Friday 29 March 2013

Unexpectedly performance differences between listFind() and arrayFind() in ColdFusion

G'day:
This just cropped up whilst I was doing some research for work (yeah... on Good Friday. Working remotely is being a right pain, so I'm well behind on my stretch for the week, so playing catch-up today and tomorrow).

The main website I work on is a multi-lingual one, represented in 11 different languages. On the whole all language sites are treated equally, but in some situations there are exceptions (I'm wary about discussing work stuff on my blog, so I'm going to stay vague here).


We have a Language object which has methods like isGermanicLanguage() (that's completely fictitious: we do not have a method called that, it's just an example), and we call that to determine whether - in a given situation - we need to react differently, eg:

if (Language.isGermanicLanguage(currentLanguage)){
    // do this
} else {
    // do that
}

To know whether a language is germanic or not, we maintain a list within Language.cfc which contains the germanic languages, eg:

component {

    variables.germanicLanguages = "12,345,6,78"; // these are languageIds

    public boolean function isGermanicLanguage(required numeric languageId){
        return listFind(variables.germanicLanguages);
    }

}

Simple stuff.

Anyway, at the moment I'm scoping out some work that will be changing the way the exception lists are maintained, adding some more, and generally revisiting this code.

I detest lists. They just seem like a really crappy way of creating a sort of faux compound data structure. So when doing this I thought... hmmm... maybe we should use arrays there instead? I mean there's not much in it, but if I could not use a list, that must be a good thing.

Tangentially a thought popped into my mind... hmmm... I wonder how an arrayFind() will perform compared to a listFind()? Note: performance is not a real world consideration here because these lists are all very short, so either a list look-up or an array look-up is going to take an inconsequential amount of time, and there are better ways to improve performance than looking in places like this. So this is not a consideration for the work I'm doing, but I wanted to know the answer.

I also suspected that the performance of a listFind() would drop off greatly as the lists got longer, and that the arrayFind() would probably have fairly static performance. Just cos string handling is slow.

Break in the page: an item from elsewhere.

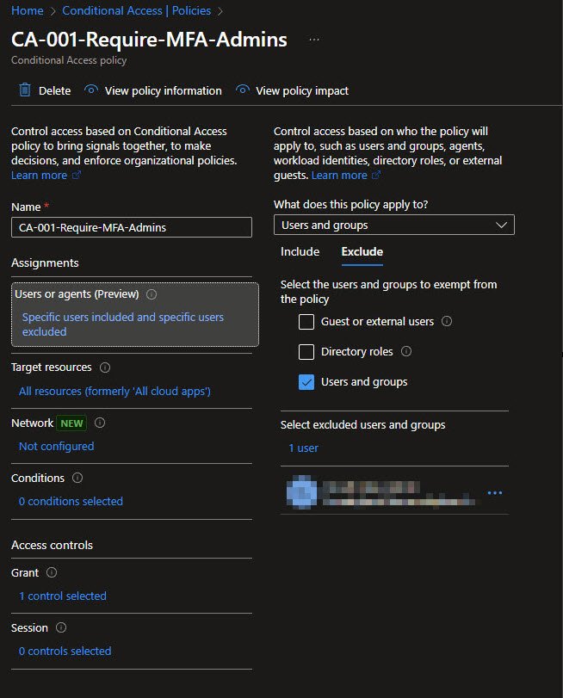Click info icon beside Target resources
Viewport: 563px width, 698px height.
tap(105, 368)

So I concocted some test code which did a find in lists / arrays of varying lengths, and looked at the results.

param name="URL.size" type="integer" default=0;

a = [];
l = "";
for (i=1; i <= URL.size; i++){
    element = createUuid();
    arrayAppend(a, element);
    l = listAppend(l, element);
}

which = randRange(1, URL.size);
value = a[which];

startTime = getTickCount();
listResult = listFind(l, value);
listTime = getTickCount() - startTime;

startTime = getTickCount();
arrayResult = arrayFind(a, value);
arrayTime = getTickCount() - startTime;

writeDump({
    which    = which,
    value    = value,
    results    = {
        list    = listResult,
        array    = arrayResult
    },
    times    = {
        list    = listTime,
        array    = arrayTime
    }
});

This makes a list & array of a specified size, with each element being a UUID. I then pick a random element to do a find on, and then go find it from each of the list and then the array. And report on the results.

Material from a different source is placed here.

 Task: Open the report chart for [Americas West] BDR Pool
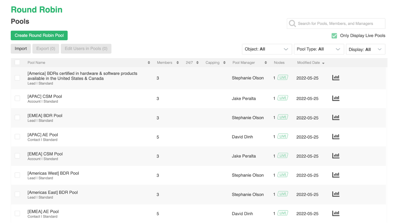click(x=336, y=175)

For 10000 elements, I get this sort of thing:

struct
RESULTS
struct
ARRAY4926
LIST4926
TIMES
struct
ARRAY134
LIST1
VALUE0B4D2FA0-215D-AD32-CE2AAFA8220BF7A3
WHICH4926

For larger or smaller lists, the order of magnitude of the difference was about equivalent.

I was rather surprised to see that arrayFind() was such a poor performer (comparatively). I altered the code to use the native Vector indexOf() method by way of comparison, adding this in, and outputting it in the dump:

startTime = getTickCount();
vectorResult = a.indexOf(value) + 1;
vectorTime = getTickCount() - startTime;

And I get this:

struct
RESULTS
struct
ARRAY4600
LIST4600
VECTOR4600
TIMES
struct
ARRAY119
LIST2
VECTOR1
VALUE0BC2C005-215D-AD32-CE05E2C74336366F
WHICH4600

Given a ColdFusion Array is a subclass of Vector, I expected the arrayFind() operation to be roughly the same as the indexOf() operation. But seemingly not.

So that's odd. I can't help but think that arrayFind() is doing something slightly wrong in its inner workings.

The bottom line is that for lists of non-stupid lengths, there's not really a consideration here at all: looking through 100 elements takes single-milliseconds for the array and less-than-one milliseconds for the list and Vector options, and one would be a loony to worry about that.

But that was today's mostly pointless investigation from me.



OH: I ran all this on Railo, and everything ran orders of magnitude faster. On the 10k-element test, all three options ran in 0-1ms every time I ran them. Also even as I ramped the list/array sizes up, there was no real difference in performance between the two. So good work Railo guys there! They're definitely doing something more cleverly than their Adobe compadres are.

And lastly... building the list and array took way longer than doing the find operation in them. But that's most likely the time it takes to generate a UUID.